Bon. Certains lecteurs malins ont eu le diagnostic fin, en ce moment, j’ai du mal à écrire. Une nouvelle maladie pour mon CV médical ? Non bien sûr. Enfin croisons les doigts pour que non ! Bref comme j’ai du mal à écrire, je lis ce qu’écrivent les autres. Bonne idée, ne trouvez-vous pas ?

Et donc j’ai eu envie de relire cette lettre que j’avais reçue il y a 3 ans, moi et d’autres patients, d’une médecin sans pareille. J’ai l’impression que cette lettre c’était y a 10 ans tellement ça me manque les médecins comme ça.

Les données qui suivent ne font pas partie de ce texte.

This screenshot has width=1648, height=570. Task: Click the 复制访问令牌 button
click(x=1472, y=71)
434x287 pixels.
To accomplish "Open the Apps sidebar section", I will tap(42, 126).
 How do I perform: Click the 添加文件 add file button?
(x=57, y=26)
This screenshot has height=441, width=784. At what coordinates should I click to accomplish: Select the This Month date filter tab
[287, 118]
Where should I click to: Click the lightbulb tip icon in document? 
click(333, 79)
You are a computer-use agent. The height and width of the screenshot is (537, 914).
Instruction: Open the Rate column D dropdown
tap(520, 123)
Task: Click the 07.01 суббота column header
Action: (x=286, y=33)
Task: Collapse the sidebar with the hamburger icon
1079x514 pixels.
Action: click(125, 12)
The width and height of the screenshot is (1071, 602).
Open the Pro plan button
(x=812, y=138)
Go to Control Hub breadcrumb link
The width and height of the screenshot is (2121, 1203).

Alors voilà, à l’heure où l’on se pose plein de question sur la relation médecin/patient, sur les « rôles » de chacun, je transcris la lettre ici, sans davantage de commentaires, excepté celui du silence forcé par mon profond respect.

« Mes Dames,
Cette fois c’est la bonne ! Je vous quitte cet été pour partir vivre, et j’espère travailler, à *** avec ma famille.
J’arrête mes consultations au *** le ***, vous pouvez continuer à être suivie là-bas par ma collègue, et amie, le docteur *** qui travaille dans le même état d’esprit que moi et en qui j’ai toute confiance.
Je profite de ce mail pour vous dire au revoir, si je n’ai pas la chance de vous voir avant de partir. Je pars avec beaucoup d’enthousiasme pour ce nouveau projet mais aussi le cœur lourd de vous quitter.
Ces presque 10 années d’exercice, ont fait partie intégrante de ma vie, elles m’ont construites au même titre que ma vie personnelle.
Vous m’avez fait confiance, vous m’avez confié vos doutes, vos angoisses et vos difficultés. J’ai suivi vos joies, vos réussites et vos victoires.
Vous m’avez confrontée à mes propres interrogations. Grâce à vous j’ai réfléchi sur ma façon de travailler, vous m’avez façonnée et vous m’avez rendue meilleure médecin, du moins j’espère !
J’ai été impressionnée par votre force, par cette capacité que vous avez eu à trouver en vous la force d’affronter des situations parfois très difficiles.
Vous avez été mes Héroïnes de la vie ordinaire, mes nanas, comme celles de Niki de Saint Phalle.
Merci pour tout ce que vous m’avez offert, je pars avec tout cela dans mon cœur.
Docteur *** *** »

Silence

 

PS : cet article a été tweeté comme #BilletDeBlogDeLaSemaine du Département de Médecine Générale de l’Université Paris Descartes.